Middle school students can do this related lesson:
In this lesson students (ages 11-13) will learn responsibility by examining the principles of nutrition and health through the food pyramid, assessing nutritional values of food, analyzing the importance of self control in their eating habits, and tracking their eating habits through keeping a journal.
Check out these lessons in honor of National Women’s History Month:
National Women’s History Month
Teen students will explore the messages presented through propaganda posters of the Bread and Roses protest in 1912. They will also discuss the importance of understanding propaganda tools and their role in women’s emancipation.
International Women’s Day
International Women’s Day is celebrated on March 8 throughout the world. This activity will let students (agese 4-6) think about the women in their lives and how they contribute to their well-being. It can be extended into an International Women’s Day lunch event.
Celebrating the Legacy of Ella Baker
Events during the civil-rights movement of the 1950s and the 1960s can provide inspiration for students (ages 11-13) to learn more about participatory democracy in the current political climate. Ella Baker and the NAACP worked to organize citizens into action by increasing voter turnout, creating political awareness, and building momentum for change. Through learning about the life of Ella Baker, students will understand the value of community in a democracy.

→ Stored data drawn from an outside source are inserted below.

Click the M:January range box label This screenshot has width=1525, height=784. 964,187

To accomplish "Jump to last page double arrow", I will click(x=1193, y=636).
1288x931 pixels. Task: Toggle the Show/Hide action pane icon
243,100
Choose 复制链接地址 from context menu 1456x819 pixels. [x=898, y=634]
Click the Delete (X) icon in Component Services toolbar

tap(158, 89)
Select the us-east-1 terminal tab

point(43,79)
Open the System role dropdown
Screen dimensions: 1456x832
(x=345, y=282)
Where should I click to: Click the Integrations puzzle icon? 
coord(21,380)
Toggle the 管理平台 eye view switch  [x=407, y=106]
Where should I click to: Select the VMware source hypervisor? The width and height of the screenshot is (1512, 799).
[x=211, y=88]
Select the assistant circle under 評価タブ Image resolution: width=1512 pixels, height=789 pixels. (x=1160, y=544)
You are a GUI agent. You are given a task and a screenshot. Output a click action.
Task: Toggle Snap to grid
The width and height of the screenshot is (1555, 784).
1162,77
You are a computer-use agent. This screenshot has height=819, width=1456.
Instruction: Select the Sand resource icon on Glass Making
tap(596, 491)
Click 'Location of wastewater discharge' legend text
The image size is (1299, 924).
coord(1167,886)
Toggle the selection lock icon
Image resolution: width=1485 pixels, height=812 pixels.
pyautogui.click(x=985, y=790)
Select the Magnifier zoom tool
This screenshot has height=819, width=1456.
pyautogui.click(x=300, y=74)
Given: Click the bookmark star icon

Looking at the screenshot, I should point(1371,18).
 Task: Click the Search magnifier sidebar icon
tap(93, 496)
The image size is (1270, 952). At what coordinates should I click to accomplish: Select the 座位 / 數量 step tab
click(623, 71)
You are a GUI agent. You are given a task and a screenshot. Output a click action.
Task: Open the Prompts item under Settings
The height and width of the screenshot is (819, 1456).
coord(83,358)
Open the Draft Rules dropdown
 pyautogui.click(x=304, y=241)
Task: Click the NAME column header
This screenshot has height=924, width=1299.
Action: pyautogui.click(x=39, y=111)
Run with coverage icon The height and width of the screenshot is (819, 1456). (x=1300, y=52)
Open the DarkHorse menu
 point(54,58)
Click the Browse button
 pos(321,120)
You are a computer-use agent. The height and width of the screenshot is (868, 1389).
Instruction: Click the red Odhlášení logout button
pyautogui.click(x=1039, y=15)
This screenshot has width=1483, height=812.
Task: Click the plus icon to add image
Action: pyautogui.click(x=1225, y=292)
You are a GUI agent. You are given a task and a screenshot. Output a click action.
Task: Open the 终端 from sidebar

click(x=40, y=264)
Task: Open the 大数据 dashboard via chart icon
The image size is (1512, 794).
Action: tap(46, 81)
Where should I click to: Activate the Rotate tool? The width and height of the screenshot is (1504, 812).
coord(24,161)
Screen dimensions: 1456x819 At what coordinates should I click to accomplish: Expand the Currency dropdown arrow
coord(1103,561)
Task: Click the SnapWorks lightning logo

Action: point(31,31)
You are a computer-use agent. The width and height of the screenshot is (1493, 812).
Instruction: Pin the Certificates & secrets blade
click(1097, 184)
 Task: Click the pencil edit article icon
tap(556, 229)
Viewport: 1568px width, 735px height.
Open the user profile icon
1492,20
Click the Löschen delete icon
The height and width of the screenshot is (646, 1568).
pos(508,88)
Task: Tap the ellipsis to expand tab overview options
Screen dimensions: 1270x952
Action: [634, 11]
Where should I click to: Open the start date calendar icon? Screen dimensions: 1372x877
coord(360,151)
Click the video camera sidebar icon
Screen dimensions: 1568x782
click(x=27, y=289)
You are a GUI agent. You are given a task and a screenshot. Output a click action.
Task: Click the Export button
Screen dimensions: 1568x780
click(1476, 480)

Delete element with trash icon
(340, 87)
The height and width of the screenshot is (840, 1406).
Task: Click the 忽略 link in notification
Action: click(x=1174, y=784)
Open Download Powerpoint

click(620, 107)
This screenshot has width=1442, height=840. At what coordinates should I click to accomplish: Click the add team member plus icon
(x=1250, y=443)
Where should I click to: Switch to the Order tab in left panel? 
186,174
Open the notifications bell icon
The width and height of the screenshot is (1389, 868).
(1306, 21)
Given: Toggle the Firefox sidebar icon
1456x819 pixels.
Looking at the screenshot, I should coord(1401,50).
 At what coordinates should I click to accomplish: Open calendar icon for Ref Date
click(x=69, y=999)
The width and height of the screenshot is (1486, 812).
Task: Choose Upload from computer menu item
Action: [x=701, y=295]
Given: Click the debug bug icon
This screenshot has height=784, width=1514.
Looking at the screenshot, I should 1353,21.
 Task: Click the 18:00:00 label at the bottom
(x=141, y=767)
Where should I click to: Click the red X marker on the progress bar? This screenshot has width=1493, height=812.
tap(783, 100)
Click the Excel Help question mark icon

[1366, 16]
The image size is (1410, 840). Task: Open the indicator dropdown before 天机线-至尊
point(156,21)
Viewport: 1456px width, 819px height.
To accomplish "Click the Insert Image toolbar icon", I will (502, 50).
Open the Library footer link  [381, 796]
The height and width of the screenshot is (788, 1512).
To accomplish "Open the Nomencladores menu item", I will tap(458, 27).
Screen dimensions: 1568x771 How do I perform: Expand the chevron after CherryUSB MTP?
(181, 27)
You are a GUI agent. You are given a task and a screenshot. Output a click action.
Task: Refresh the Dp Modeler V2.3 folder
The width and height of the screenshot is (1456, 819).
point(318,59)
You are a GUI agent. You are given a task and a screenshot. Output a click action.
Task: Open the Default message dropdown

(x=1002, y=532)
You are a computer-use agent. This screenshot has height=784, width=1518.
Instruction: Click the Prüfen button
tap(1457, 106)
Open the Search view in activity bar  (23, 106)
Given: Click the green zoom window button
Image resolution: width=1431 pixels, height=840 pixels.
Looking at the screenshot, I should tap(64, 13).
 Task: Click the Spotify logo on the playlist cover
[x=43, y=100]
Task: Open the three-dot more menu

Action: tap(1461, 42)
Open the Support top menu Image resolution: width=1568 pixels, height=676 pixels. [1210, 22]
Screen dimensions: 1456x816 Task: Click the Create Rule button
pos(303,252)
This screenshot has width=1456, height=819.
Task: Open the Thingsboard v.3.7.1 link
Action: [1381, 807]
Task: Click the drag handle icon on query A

There’s also this great Mardi Gras (March 8th) lesson plan:
Mardi Gras Character Carnival
This lesson plan is suitable for all ages – the only limit on participation is your own creativity! Students will brainstorm in groups, or as a class, how each of the Six Pillars of Character can be represented in a Mardi Gras “float.” Make the floats out of shoeboxes brought in by students. Shoe stores may provide you with some. As the students brainstorm the design of their floats, they will be encouraged to think more deeply about what each of the Pillars means to them.